Then the Lord God will wipe away the tears from all faces, and the disgrace of his people he will take away from all the earth,
for the Lord has spoken.
9 It will be said on that day,
Lo, this is our God; we have waited for him, so that he might save us.
This is the Lord for whom we have waited;
let us be glad and rejoice in his salvation.”
We have come with our bumps and bruises, with our scraped knees, with our false notions of piety, with our inability to make ourselves righteous, and behold our risen Lord. Death has been swallowed up forever. Today, we learn the answer to, “What is truth?” The truth is that death is only a pretender victor, that sin only tells the half-truth of what it is to be human. The truth is that we have waited, however impatiently, and that he has saved us. The truth is that our God has been revealed in Christ on the Cross, in our Crucified Savior and risen Lord. The truth is that Good Friday is only part of the story; the tragedy gives way to the alleluia.

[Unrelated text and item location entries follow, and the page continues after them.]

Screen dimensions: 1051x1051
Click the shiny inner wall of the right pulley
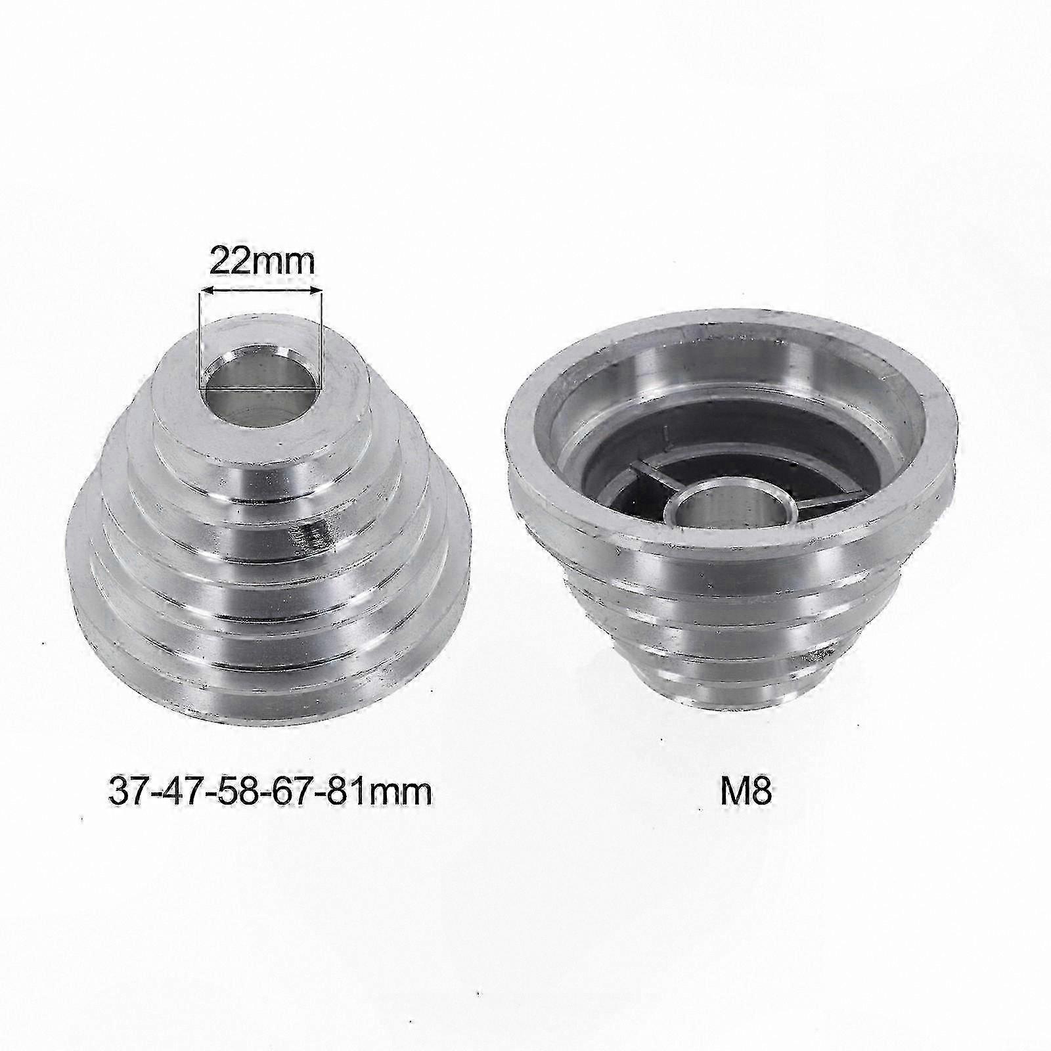click(x=821, y=394)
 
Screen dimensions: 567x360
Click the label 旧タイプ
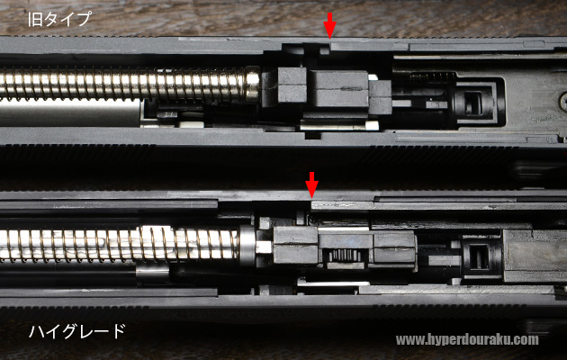pyautogui.click(x=59, y=19)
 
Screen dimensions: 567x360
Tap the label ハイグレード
pyautogui.click(x=77, y=331)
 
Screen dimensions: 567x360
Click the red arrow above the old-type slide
pyautogui.click(x=329, y=25)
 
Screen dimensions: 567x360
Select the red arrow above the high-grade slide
pyautogui.click(x=311, y=185)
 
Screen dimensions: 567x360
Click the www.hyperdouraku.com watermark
pyautogui.click(x=467, y=340)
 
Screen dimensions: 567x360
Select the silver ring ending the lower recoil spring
pyautogui.click(x=248, y=245)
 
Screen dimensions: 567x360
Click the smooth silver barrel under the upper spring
pyautogui.click(x=70, y=112)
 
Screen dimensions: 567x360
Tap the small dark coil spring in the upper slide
pyautogui.click(x=433, y=76)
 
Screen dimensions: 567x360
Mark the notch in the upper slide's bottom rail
pyautogui.click(x=313, y=136)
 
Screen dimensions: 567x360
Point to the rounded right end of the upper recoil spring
pyautogui.click(x=253, y=84)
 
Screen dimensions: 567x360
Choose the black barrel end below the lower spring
pyautogui.click(x=152, y=274)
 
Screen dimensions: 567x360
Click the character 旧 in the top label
pyautogui.click(x=35, y=19)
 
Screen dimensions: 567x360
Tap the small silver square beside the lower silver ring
pyautogui.click(x=264, y=247)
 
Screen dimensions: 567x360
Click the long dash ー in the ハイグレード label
pyautogui.click(x=100, y=330)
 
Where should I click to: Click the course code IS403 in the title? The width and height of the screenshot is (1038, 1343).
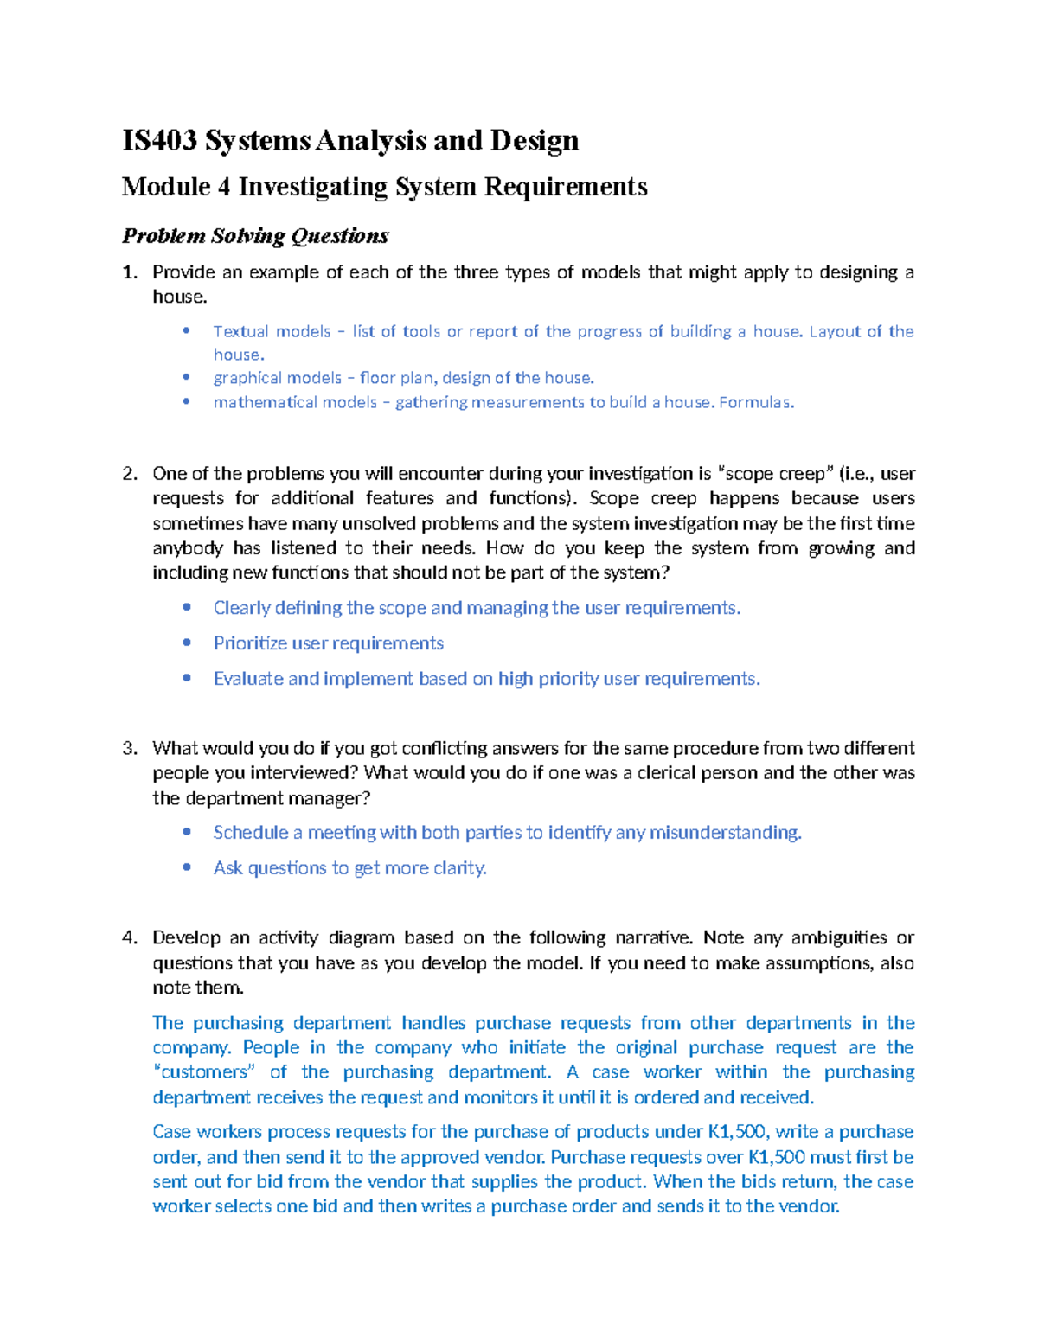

Today, we join with Mary Magdalene, Mary mother of James, and Salome and say the first alleluia as though it were the first alleluia of creation. It is today that God’s resounding Yes to humanity’s No has come. Yes, you do have a savior. Yes, you do have a Lord. Yes, you do have a God. Yes, you do have a king. Just as it has been proclaimed, it has happened. When the promises of God seemed to be a lie, they have become more true than we could have ever imagined.
Heaven cannot hold him, nor can death bind him. Sin cannot threaten him, and evil cannot overpower him. This is God for you. And still, we, with Mary Magdalene, with Mary mother of James, and with Salome, still turn away in fear at the power of this God, more powerful than we had imagined, more great than we had hoped, more real than we have ever grasped. I think this is why I love the end of Mark’s Gospel. I love that it leaves everything hanging. There is a tangible reality to this response to the resurrection. It’s honest, it’s raw, and it’s emotional.
“And they said nothing to anyone, for they were afraid,” speaks to the continued miracle of God. It continues coming, as we marvel at the wonder that the message ever got out. That someone, 2,000 years ago, bothered to write this story down because they knew that it was the greatest Story ever told, that countless martyrs and saints have protected and guarded this word with their very lives that we might read it today, that though people have used this Word to their own ends, it does not detract from the truth of the story. This is the story after which all stories are written: it is a tragedy; it is a comedy; it is a drama. It is a story that, when read, insinuates itself into your life, like the first flowers of spring: once you have seen one, you cannot help but always keep looking for other signs of spring. The first buds on the first trees make us look to each tree for new life. The first resurrection from the dead makes us look for signs of the resurrection all around us. “And they said nothing to anyone, for they were afraid,” yet the story exploded out of them, the sentences running together, with uncontrollable laughter and tears clouding the story from understanding.
And the truth is, we can’t really understand it. I’m not sure we are meant to. In the end, God for us is impossible to understand. At the depths of the ugliness of humanity, God brought beauty beyond belief. At the depth of the depravity of humanity, God brings reconciliation through revitalization. When the whole world had gone dark, God brought the unquenchable eternal light of salvation.
Death has been swallowed up forever. In your baptism, your death has been swallowed up. You, children of God, will not die but will be resurrected with Christ into new life. This is God’s promise to you: before you know what it is to love God, God loves you. Before you understand forgiveness of sin, God has forgiven you. Though the stories of your lives have yet to be written, the end of the story has already been determined. By the power of Christ’s death and resurrection, I proclaim to you the end of the story: the end of the story is that death has no power over you. Death does not know victory and life does not know defeat. Whatever your story is, however much of it remains to be written, this much is sure and true: the end has been determined, once for all, and the story ends not with death but with life because God is for you. Amen, and Amen. Thanks be to God.